====== Extract ======
A more expensive yet very unique souvenir is a scarf, hat or headband made of qiviut, which is musk ox wool. It is warmer, softer and finer than lamb's wool. You can buy them at Oomingmak (604 H Street), but they're pricey -- items range from $100 on up.
English is spoken there.
Currency & Best Way to Get Money
Currency is the U.S. dollar; for current currency conversion figures, visit www.oanda.com or www.xe.com. There are several ATM's and banks downtown, including First National Bank (646 W. 4th Ave. at G St. and 222 W. 7th Ave. at B St.) and Wells Fargo (in the 5th St. Mall). There's also an ATM in the Grizzly's Gifts store (501 W. 4th Ave.).
Where You're Docked
The Port of Anchorage is an industrial port located just five minutes' drive from downtown Anchorage.
The port does not offer a cruise terminal or any facilities, as it's mainly an industrial port with very little cruise-ship traffic. Holland America offers a free shuttle into town in conjunction with Visit Anchorage. It drops passengers off at the Egan Convention Center, where they can find bathrooms and ATM's; the center is within walking distance of all downtown attractions.
Anchorage's main downtown area is quite small and easily walkable. Most attractions are found between C and L Streets and 3rd and 8th Avenues. You will see some public buses, but they mostly head out to the university and the residential communities and aren't useful for tourists. As previously mentioned, free shuttles run frequently throughout the day from the cruise ship terminal to the Egan Center in the heart of downtown.
Taxis are available right at the port if you wish to head farther afield. Car rental agencies Avis (441 B Street) and Hertz (414 K Street) have locations a few blocks from the Egan Center; definitely make reservations in advance, as the small offices don't always have extra cars for rent.
====== Material supplied ======
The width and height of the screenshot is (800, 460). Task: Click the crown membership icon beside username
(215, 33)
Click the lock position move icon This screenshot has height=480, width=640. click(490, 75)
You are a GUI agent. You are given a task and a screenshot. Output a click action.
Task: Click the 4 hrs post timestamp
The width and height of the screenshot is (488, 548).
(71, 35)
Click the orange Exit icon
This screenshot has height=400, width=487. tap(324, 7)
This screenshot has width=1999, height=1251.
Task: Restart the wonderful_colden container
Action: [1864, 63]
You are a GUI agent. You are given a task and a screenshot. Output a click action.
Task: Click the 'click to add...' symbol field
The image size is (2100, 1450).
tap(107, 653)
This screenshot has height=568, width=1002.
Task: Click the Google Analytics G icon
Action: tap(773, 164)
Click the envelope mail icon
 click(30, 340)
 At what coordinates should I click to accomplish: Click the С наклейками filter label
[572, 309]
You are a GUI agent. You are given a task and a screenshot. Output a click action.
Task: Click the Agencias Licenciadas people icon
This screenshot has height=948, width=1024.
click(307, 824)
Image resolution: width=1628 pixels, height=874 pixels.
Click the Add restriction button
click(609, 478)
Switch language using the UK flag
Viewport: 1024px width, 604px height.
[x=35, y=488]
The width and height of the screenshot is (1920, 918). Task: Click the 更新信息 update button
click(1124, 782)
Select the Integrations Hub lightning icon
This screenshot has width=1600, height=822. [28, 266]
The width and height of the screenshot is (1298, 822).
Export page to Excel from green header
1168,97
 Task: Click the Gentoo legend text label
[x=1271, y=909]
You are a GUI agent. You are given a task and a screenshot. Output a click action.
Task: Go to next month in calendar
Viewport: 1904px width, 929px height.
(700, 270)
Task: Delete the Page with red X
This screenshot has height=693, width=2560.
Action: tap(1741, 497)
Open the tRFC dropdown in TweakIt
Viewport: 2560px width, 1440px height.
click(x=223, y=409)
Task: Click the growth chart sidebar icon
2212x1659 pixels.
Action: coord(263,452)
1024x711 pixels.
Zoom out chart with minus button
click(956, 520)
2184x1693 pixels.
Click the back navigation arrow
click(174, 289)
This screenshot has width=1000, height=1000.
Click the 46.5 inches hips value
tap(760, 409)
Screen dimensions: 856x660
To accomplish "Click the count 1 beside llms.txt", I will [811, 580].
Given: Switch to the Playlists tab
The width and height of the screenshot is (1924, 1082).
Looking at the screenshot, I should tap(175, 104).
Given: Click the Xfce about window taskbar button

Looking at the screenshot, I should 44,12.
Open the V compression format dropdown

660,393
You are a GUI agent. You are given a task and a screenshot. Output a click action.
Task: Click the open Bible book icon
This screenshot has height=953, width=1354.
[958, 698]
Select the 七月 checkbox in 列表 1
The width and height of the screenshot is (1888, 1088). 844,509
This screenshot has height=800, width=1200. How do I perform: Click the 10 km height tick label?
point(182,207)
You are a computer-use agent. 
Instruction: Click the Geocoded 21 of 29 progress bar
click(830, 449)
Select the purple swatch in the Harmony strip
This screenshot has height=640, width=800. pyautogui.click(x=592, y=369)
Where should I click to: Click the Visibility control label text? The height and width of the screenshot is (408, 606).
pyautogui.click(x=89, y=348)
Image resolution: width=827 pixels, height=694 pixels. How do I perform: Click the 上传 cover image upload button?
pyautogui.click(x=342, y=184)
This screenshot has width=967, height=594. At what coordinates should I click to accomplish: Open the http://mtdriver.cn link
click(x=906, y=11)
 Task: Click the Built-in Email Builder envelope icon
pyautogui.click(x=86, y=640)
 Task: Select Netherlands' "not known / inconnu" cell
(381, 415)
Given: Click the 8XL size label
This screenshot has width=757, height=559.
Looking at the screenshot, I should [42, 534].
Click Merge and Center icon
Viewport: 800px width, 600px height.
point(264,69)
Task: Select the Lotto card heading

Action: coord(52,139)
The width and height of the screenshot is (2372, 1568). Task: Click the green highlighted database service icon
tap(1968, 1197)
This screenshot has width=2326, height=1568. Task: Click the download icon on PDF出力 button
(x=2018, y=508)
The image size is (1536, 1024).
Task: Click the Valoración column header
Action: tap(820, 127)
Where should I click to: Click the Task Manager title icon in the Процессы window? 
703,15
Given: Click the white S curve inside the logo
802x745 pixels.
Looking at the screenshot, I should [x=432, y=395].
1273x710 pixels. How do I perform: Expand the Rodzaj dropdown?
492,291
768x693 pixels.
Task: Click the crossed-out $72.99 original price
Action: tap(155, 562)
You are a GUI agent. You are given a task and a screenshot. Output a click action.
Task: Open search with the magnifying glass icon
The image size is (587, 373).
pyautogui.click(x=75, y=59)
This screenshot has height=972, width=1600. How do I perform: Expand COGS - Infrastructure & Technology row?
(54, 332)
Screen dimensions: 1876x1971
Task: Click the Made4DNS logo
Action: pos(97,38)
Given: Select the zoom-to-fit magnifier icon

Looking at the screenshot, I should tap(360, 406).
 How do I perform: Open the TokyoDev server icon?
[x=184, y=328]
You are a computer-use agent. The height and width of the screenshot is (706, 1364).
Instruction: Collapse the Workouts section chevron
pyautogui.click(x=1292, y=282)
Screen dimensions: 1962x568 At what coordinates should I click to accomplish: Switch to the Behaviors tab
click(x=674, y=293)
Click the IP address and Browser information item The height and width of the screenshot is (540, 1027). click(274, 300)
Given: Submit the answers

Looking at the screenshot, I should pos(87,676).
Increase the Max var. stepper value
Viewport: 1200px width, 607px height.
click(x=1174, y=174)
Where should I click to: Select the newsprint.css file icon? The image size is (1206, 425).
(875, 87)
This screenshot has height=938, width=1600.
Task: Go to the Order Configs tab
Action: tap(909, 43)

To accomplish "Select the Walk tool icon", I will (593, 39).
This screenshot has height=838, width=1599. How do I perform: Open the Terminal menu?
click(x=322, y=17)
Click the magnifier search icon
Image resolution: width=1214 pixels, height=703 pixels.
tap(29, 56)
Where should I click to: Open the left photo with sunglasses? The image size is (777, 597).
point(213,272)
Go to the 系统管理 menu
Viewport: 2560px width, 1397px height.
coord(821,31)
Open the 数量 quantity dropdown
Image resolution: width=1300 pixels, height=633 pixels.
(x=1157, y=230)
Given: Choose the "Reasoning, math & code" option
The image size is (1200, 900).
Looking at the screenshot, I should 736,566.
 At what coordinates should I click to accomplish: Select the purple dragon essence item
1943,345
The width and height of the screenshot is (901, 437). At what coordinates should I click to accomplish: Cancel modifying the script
======
## Stated problem
From the Anchorage guide, list every business whose location appears in parentheses, along with the location given for it.

## Complete answer
- Oomingmak: 604 H Street
- First National Bank: 646 W. 4th Ave. at G St. and 222 W. 7th Ave. at B St.
- Wells Fargo: in the 5th St. Mall
- Grizzly's Gifts: 501 W. 4th Ave.
- Avis: 441 B Street
- Hertz: 414 K Street